**OBJECTIVE**
Reproduce every one of the following records word for word, omitting the pictures.
--- --- ---
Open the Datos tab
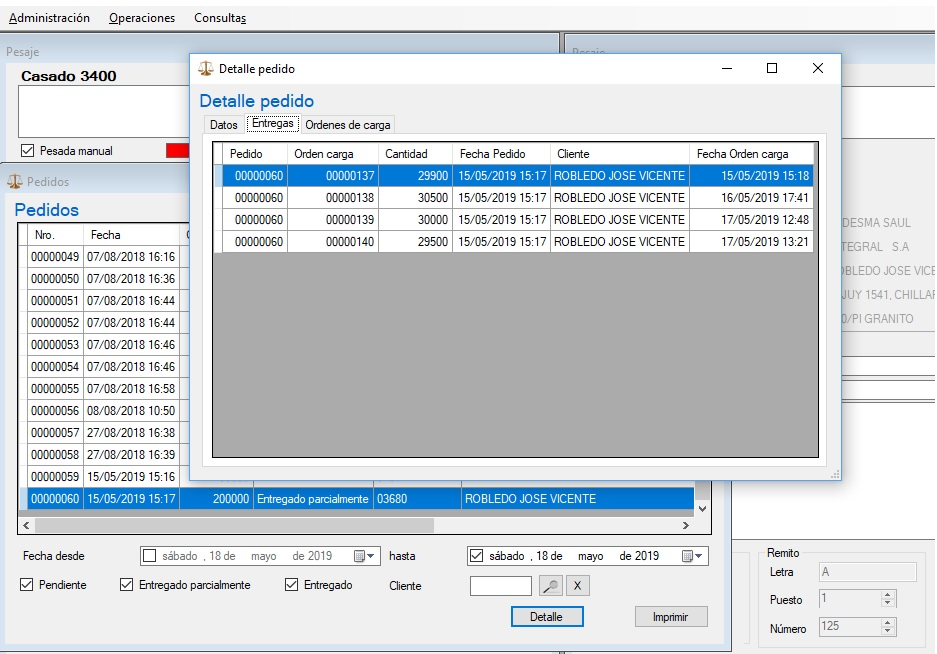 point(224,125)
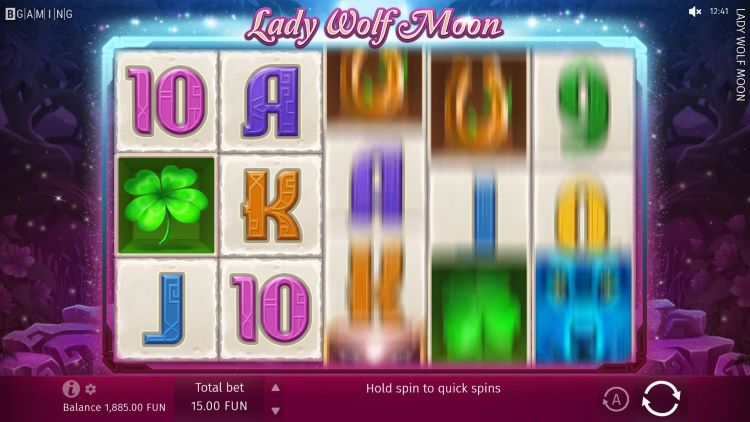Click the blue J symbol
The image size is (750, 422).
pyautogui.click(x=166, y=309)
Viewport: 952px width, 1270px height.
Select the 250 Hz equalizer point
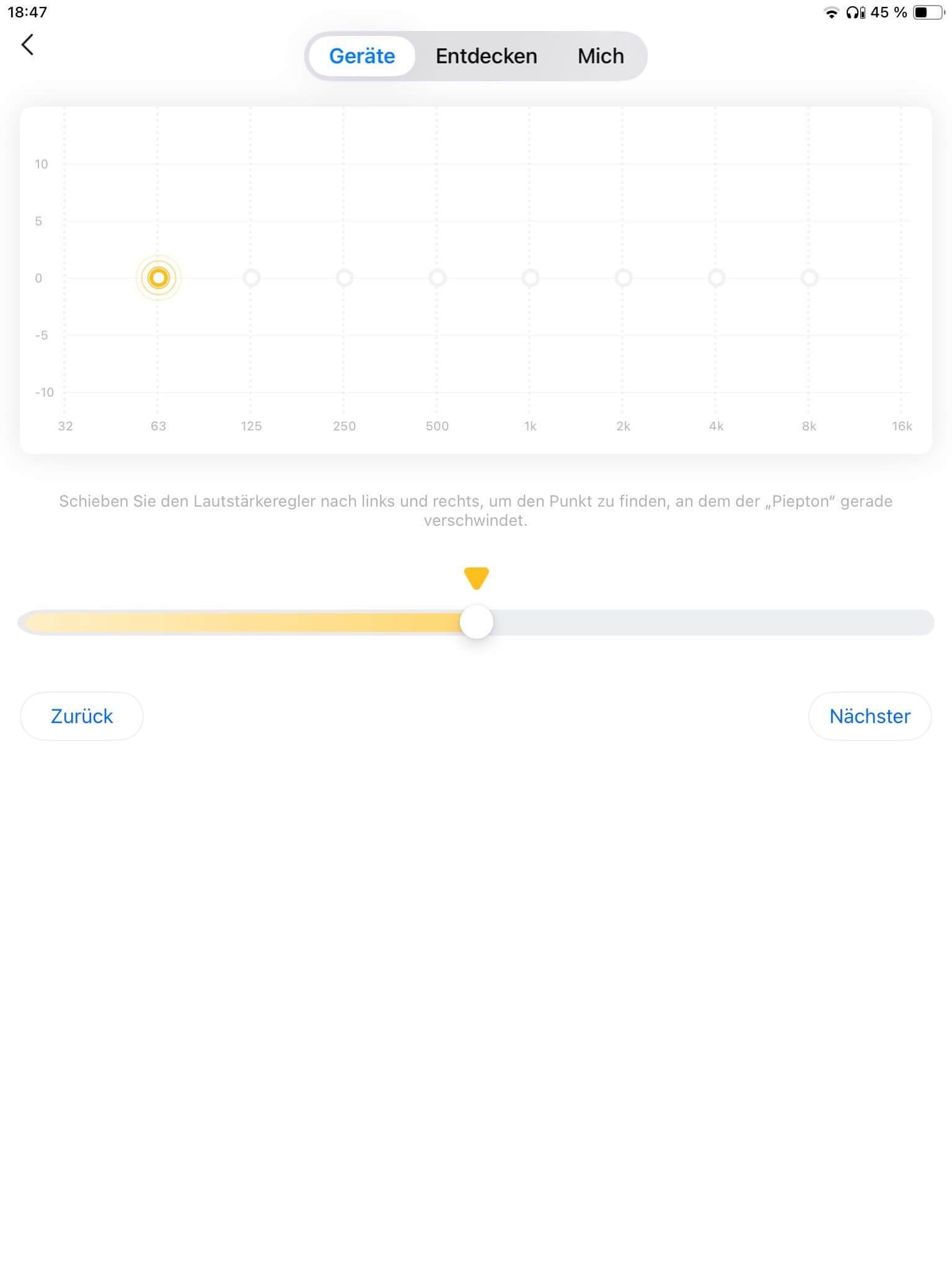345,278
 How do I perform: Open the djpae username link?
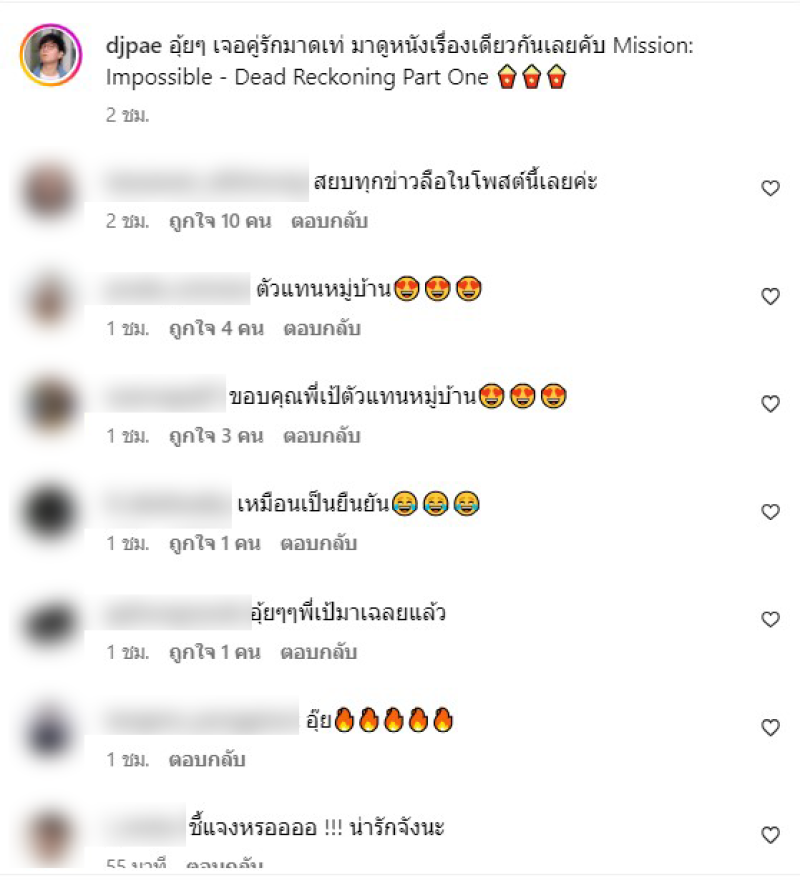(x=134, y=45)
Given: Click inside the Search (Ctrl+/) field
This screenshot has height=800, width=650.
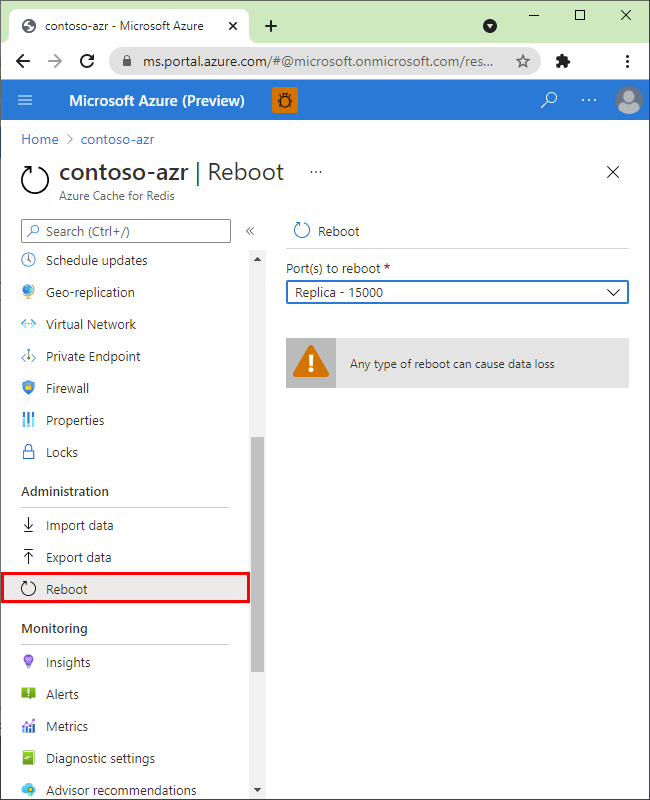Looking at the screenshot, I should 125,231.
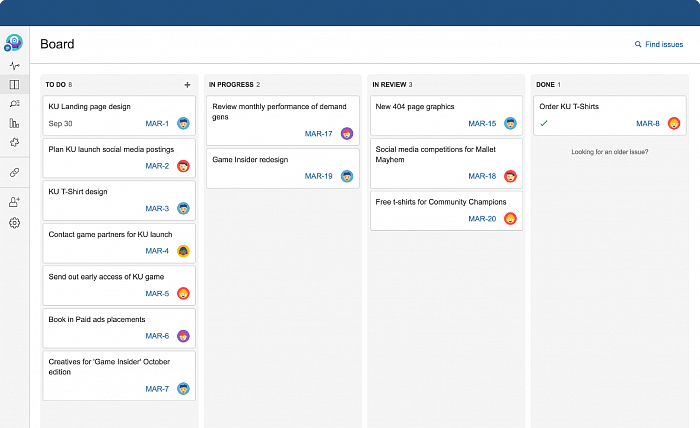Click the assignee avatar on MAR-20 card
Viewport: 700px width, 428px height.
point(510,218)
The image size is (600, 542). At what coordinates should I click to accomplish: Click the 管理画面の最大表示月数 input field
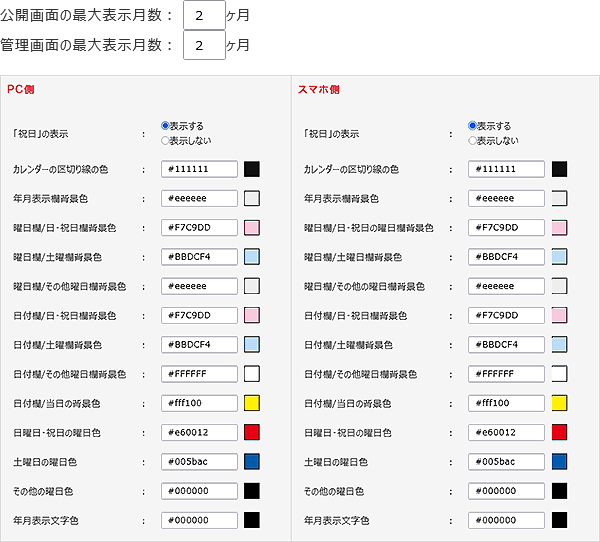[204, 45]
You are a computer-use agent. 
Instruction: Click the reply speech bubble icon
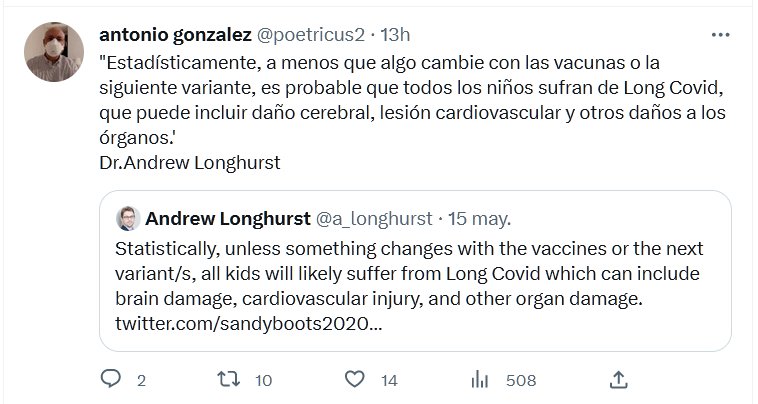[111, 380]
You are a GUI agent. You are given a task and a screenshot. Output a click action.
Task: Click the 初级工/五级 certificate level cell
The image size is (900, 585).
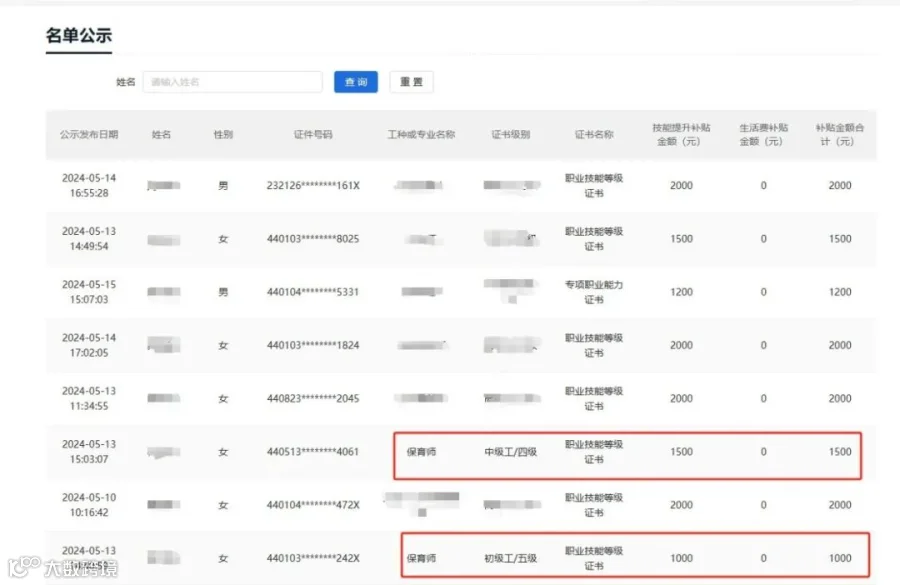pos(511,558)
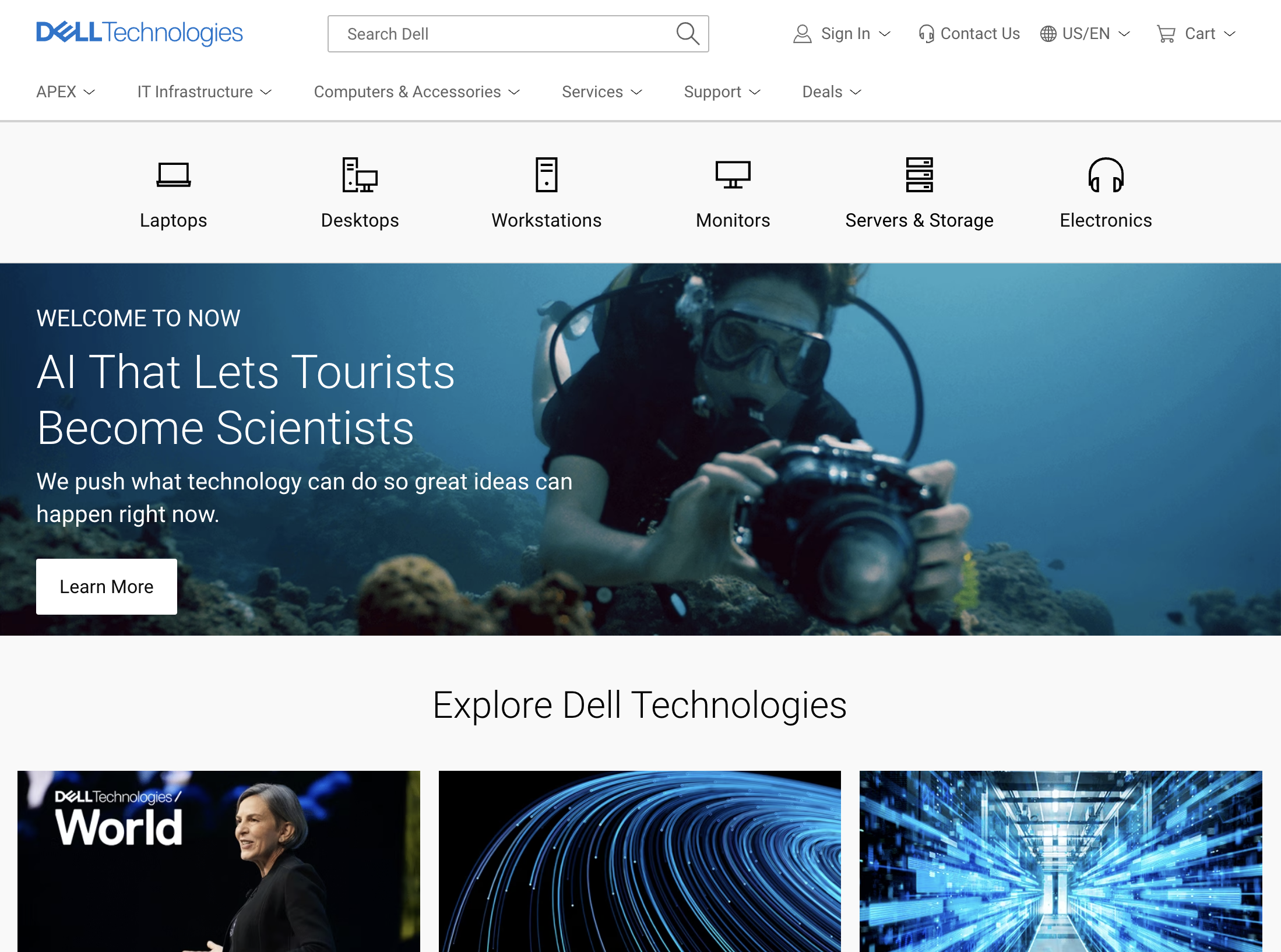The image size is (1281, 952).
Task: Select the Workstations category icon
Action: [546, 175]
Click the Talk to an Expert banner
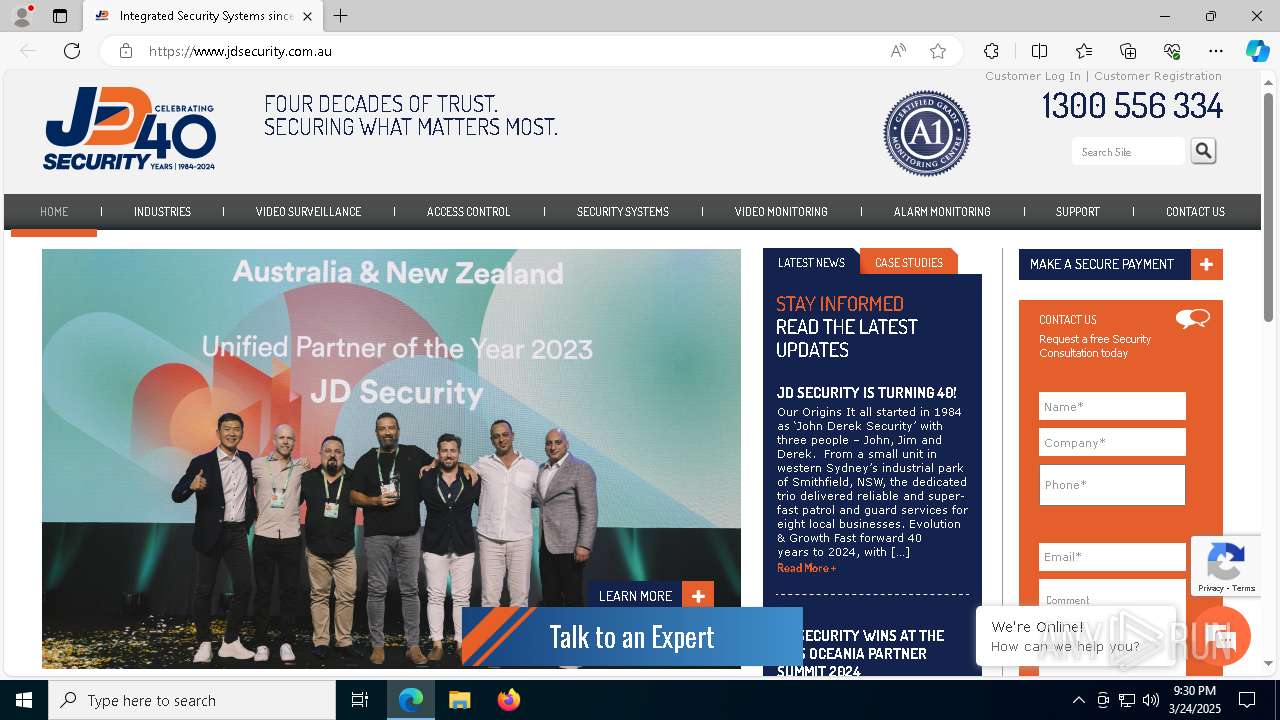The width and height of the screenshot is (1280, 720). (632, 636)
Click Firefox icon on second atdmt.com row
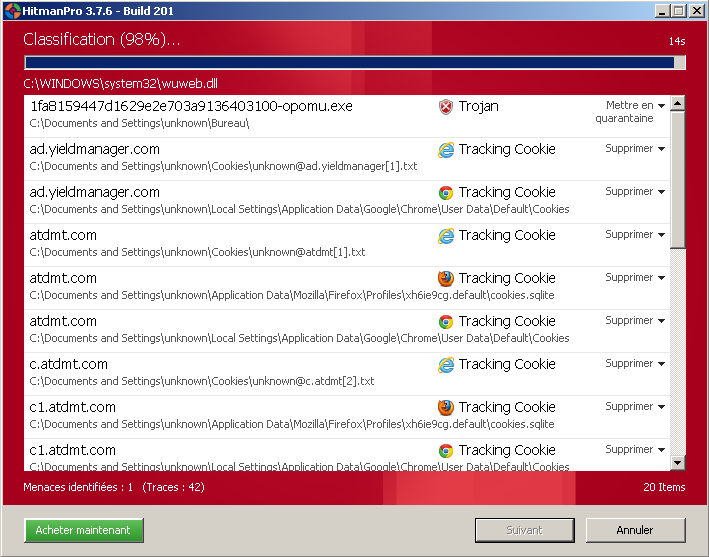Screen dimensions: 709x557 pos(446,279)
--- --- ---
**TASK OUTPUT**
Open the Datos tab
 point(224,125)
Click the blue J symbol
The image size is (750, 422).
pyautogui.click(x=166, y=309)
Viewport: 952px width, 1270px height.
Select the 250 Hz equalizer point
345,278
 How do I perform: Open the djpae username link?
(x=134, y=45)
Given: Click inside the Search (Ctrl+/) field
This screenshot has height=800, width=650.
Looking at the screenshot, I should 125,231.
Click the assignee avatar on MAR-20 card
Viewport: 700px width, 428px height.
point(510,218)
The image size is (600, 542). At what coordinates should I click to accomplish: Click the 管理画面の最大表示月数 input field
[204, 45]
You are a computer-use agent. 
Instruction: Click the reply speech bubble icon
[111, 380]
You are a GUI agent. You are given a task and a screenshot. Output a click action.
Task: Click the 初级工/五级 certificate level cell
The image size is (900, 585).
pos(511,558)
The image size is (1281, 952).
Task: Select the Workstations category icon
Action: [546, 175]
Click the Talk to an Expert banner
The width and height of the screenshot is (1280, 720). (632, 636)
Click Firefox icon on second atdmt.com row
Screen dimensions: 709x557 pos(446,279)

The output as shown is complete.